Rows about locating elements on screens
○ ○ ○
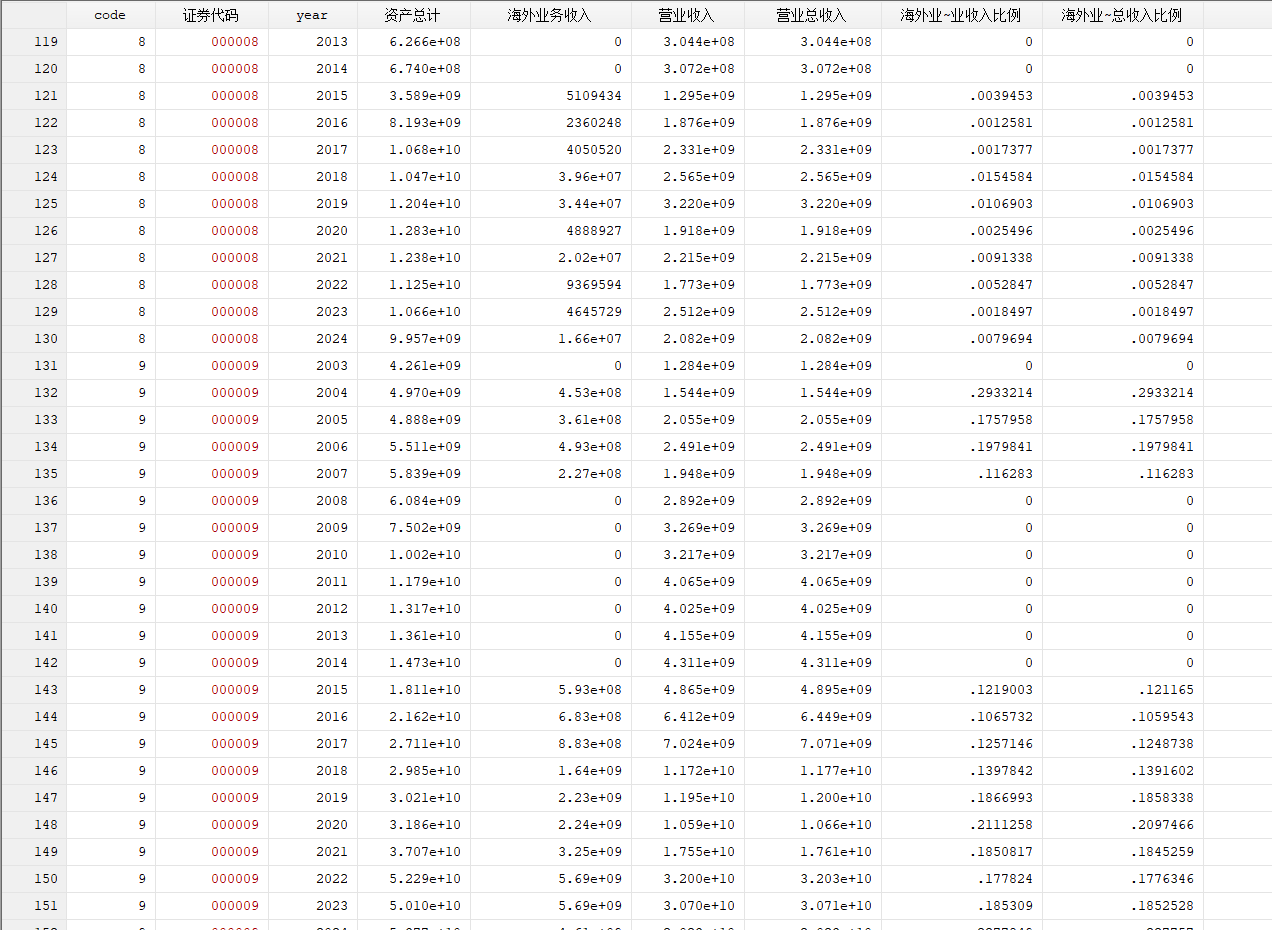This screenshot has width=1272, height=930.
Task: Select the 营业收入 column header
Action: pyautogui.click(x=687, y=15)
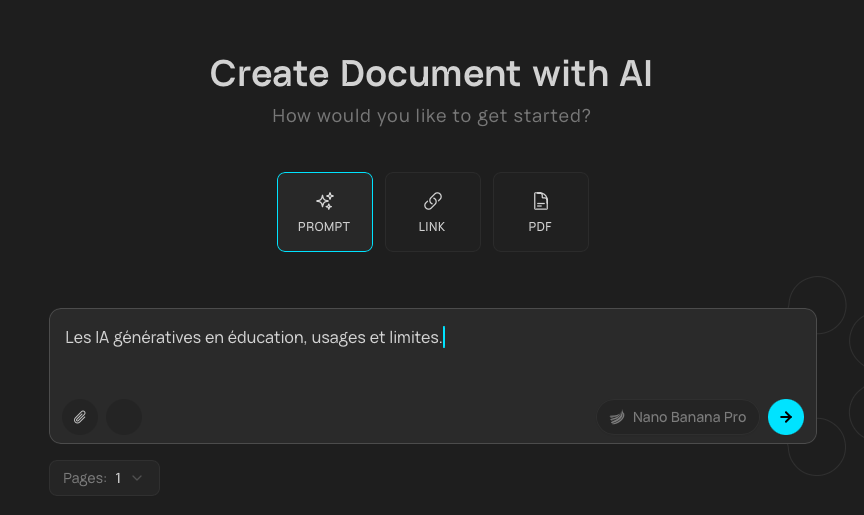Click the page number value 1
Screen dimensions: 864x515
click(118, 478)
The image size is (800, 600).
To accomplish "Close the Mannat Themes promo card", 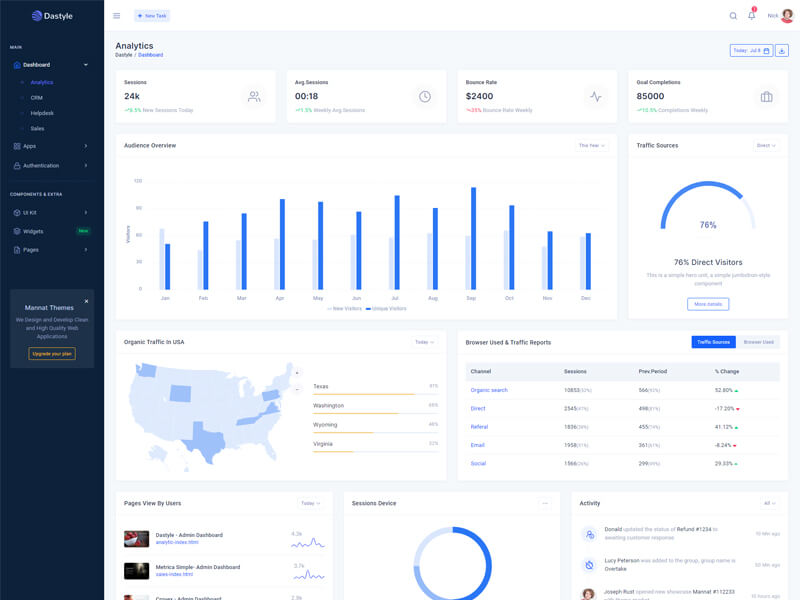I will pyautogui.click(x=86, y=301).
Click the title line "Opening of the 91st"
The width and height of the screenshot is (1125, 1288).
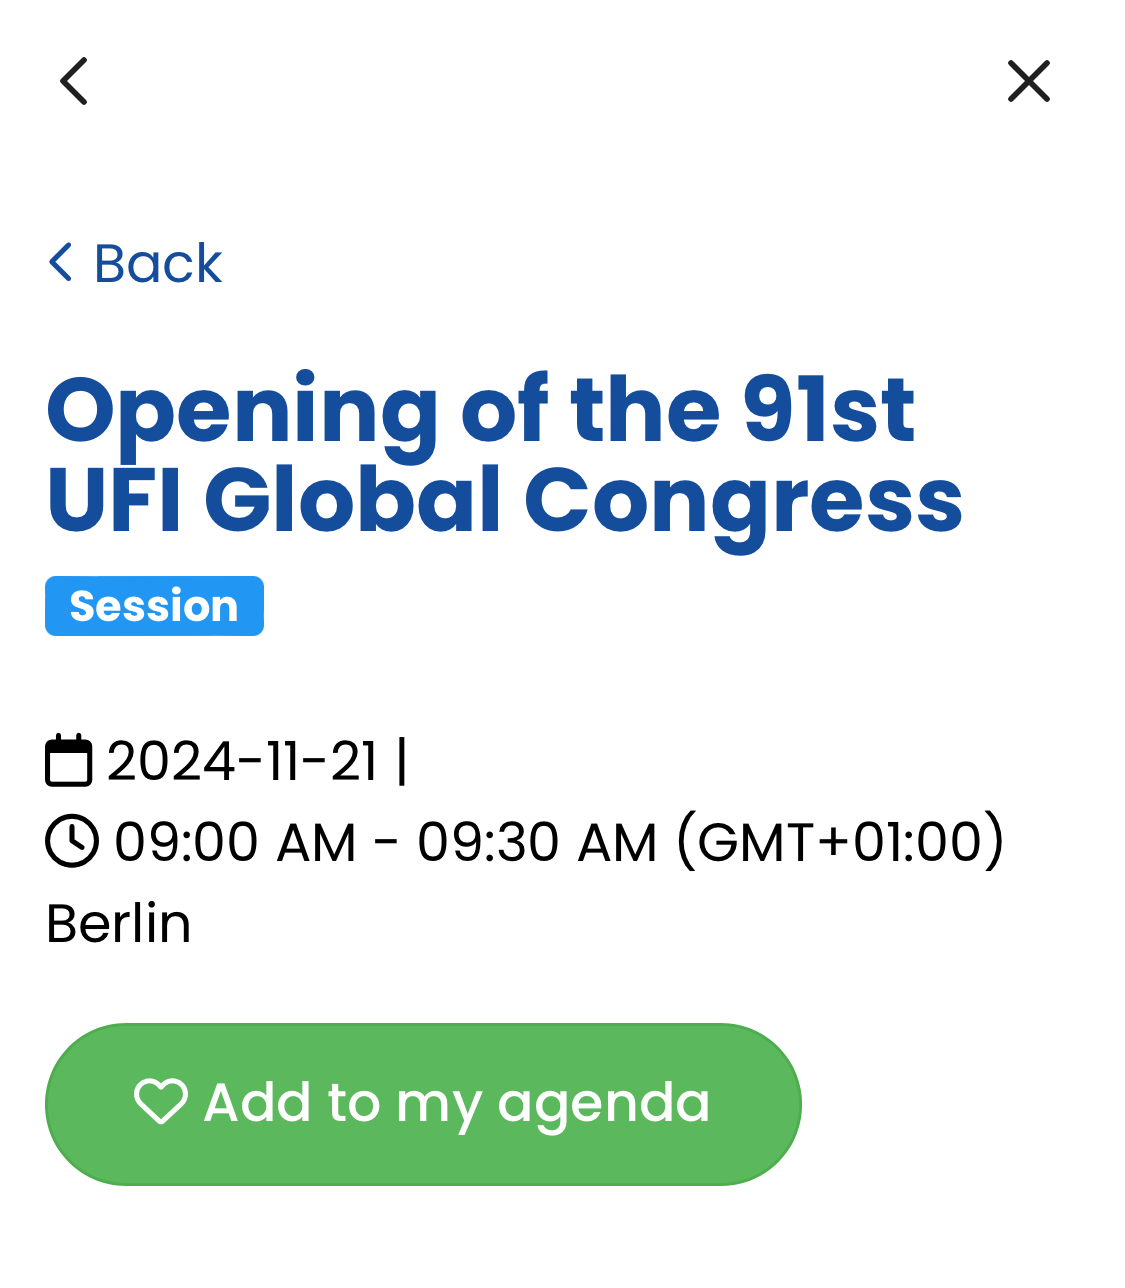coord(480,410)
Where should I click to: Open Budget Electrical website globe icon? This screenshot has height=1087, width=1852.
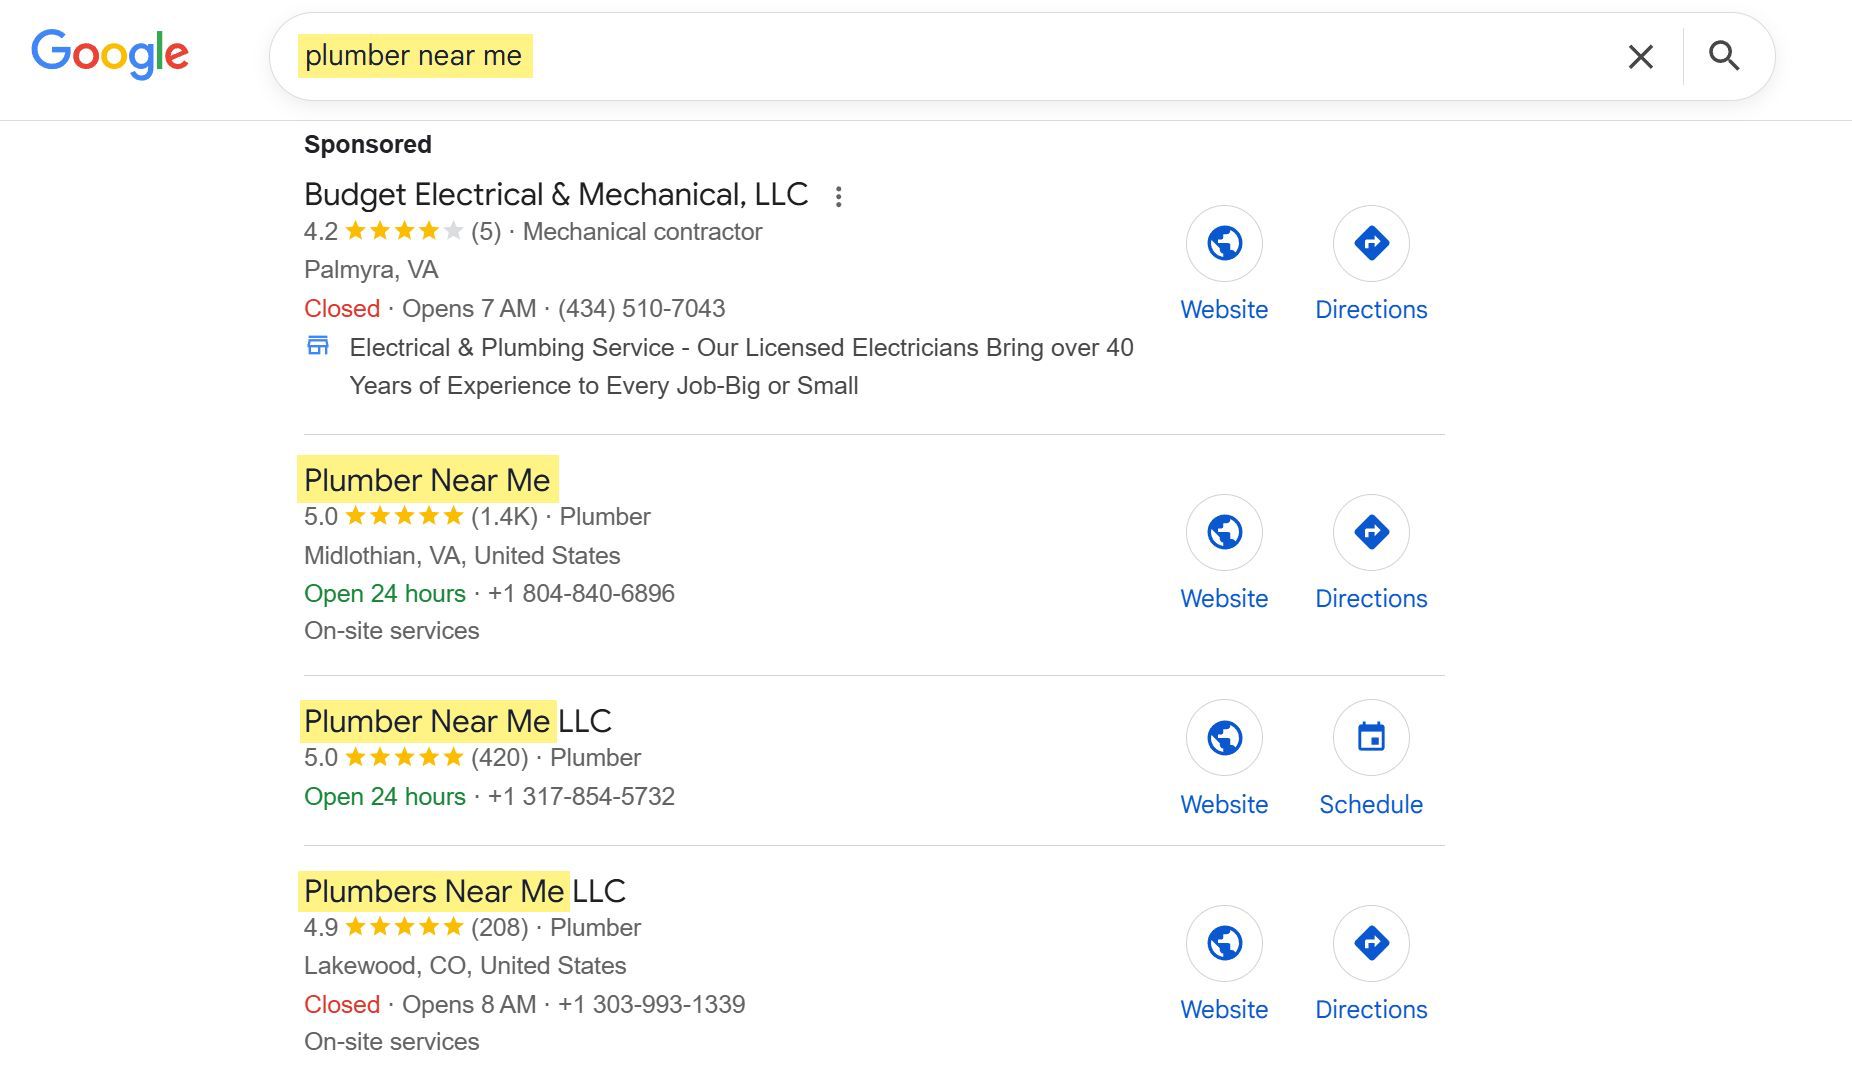1224,243
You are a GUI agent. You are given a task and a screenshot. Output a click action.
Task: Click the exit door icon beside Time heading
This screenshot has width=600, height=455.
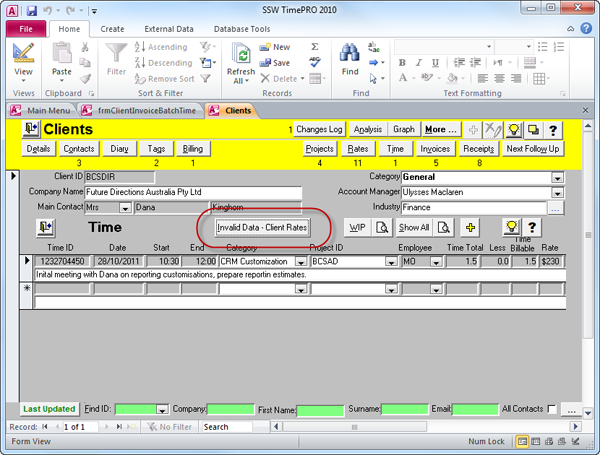click(x=45, y=227)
○ ○ ○
== YOUR GOAL ==
Give the lines from the line with "Where should I" through the end of the rows as a JSON list of strings, one string per line, leaving out blank lines. Leave the pictures out of the answer.

== ANSWER FOR THIS EXERCISE ==
[
  "Where should I click to: Open Budget Electrical website globe icon? This screenshot has height=1087, width=1852.",
  "1224,243",
  "You are a GUI agent. You are given a task and a screenshot. Output a click action.",
  "Task: Click the exit door icon beside Time heading",
  "This screenshot has width=600, height=455.",
  "click(x=45, y=227)"
]